How A Little P Became A Big P

Posted on March 24, 2012. Filed under: History, Humor, language, Mythology | Tags: , , , , , , , , , , |

No!  Definitely NOT a physiology class.  More of a chemistry thing.  Previously, we left Yohan (as his buds called him) nursing a world-class hang over, possibly resulting from a bad guilt trip over his soon-to-be-realized ripple effect on global societies.  Or, maybe, from a cheap wine called Thor’s Thunder Juice – 100% Natural.  Can’t corroborate that because history, like expensive PC software today, does suffer considerable “corruption” of its records.  Unlike software (a planned obsolescence product) you cannot buy an upgrade of historical data because — like the software license disclaimer states no one is taking responsibility for lost data.

Judging from the long-term nausea engendered by printing on demand, I have to conclude that Yohan took time out from his copy of Victoria’s Secret (the cookbook) for a late-night assignation with a mysterious vixen called Dora, only to find out later when he clumsily knocked her “jewelry” box off the bed stand that her full name was Pandora, of Greek descent.  Thunder Juice or no, Yohan got down on the floor with her and they both groped around trying to get those little squirmers back into the box.  Yohan did notice that one of the escaped critters seem to blow him a kiss as it disappeared from view.  He described it later as having button-like studs all over it and a little window displaying the letters “xoxo” (there is but one brief account of this in a moldy, later edition of Victoria’s Secret (the cookbook) under “Letters to the Chef).  Yeah.  That’s my story, and…

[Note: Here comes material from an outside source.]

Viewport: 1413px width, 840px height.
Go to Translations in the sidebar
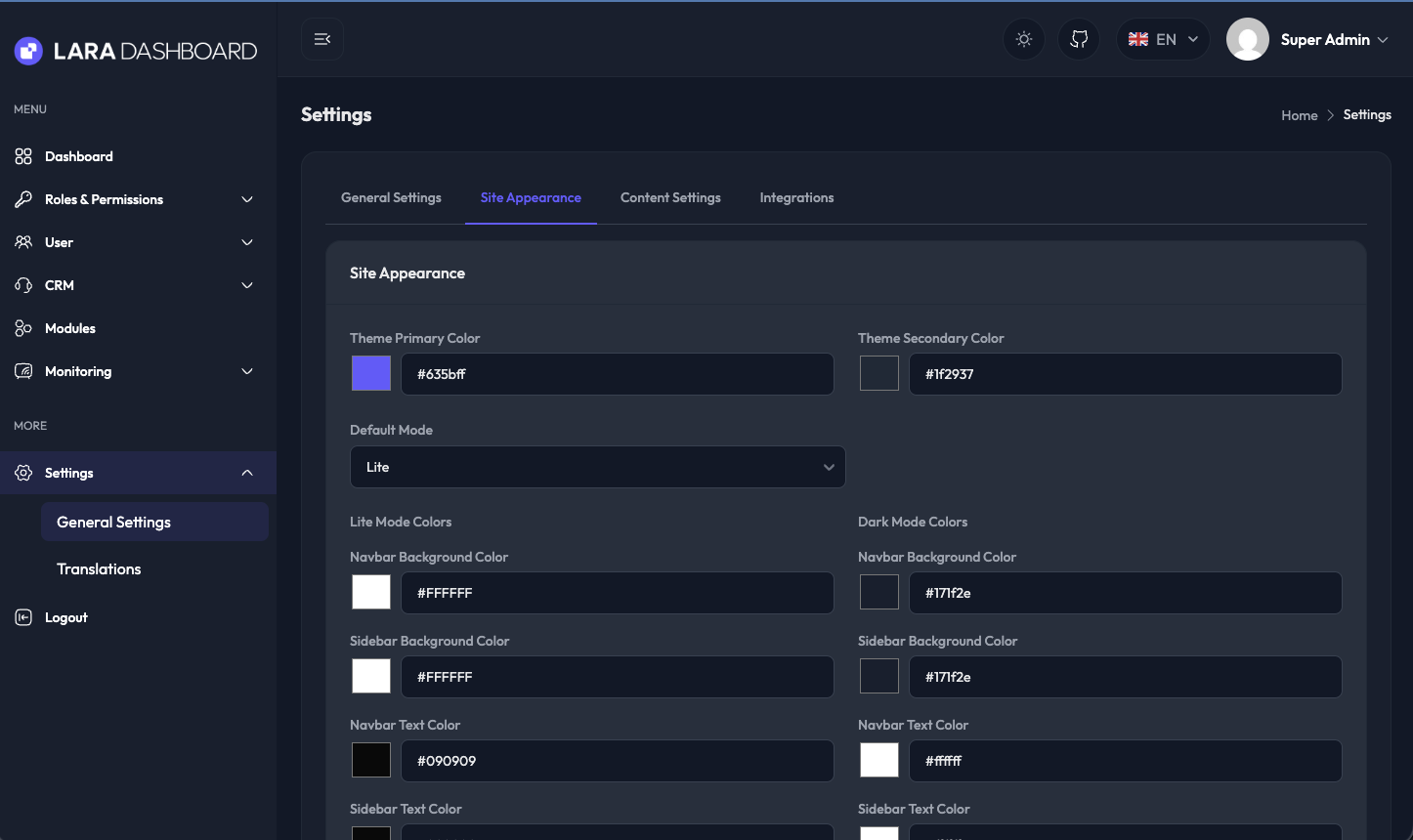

Now, about the pP thing.  Back then, it was guys that made the world go around.  And, always with guys, size is important.  In the printing business, I’m sure those inkers were very keen on owning the biggest press available, and, over at the local watering hole that catered to printers, et alia, the boast “my press is bigger than your press” got a lot of laughs.  Rapid printing meant that you could get away from printing slow-changing text books and those old and tired authoritarian government edicts and actually blab about something in almost real-time.  These new blabbers called themselves reporters, an obvious ploy to redecorate the term gossip-monger.  Vying to get the best gossip,,,   story...    to the public first, caused an epidemic of swollen egos floating their pride in lots of suds at the local pub.  But, the competition did not end with the longest belch; out back, at the walled trench that passed for a public rest room, the contestants lined up to see whose puddle had the biggest head of foam on it.  The prize:  the winner could now truthfully boast, “My pee is bigger than your pee!”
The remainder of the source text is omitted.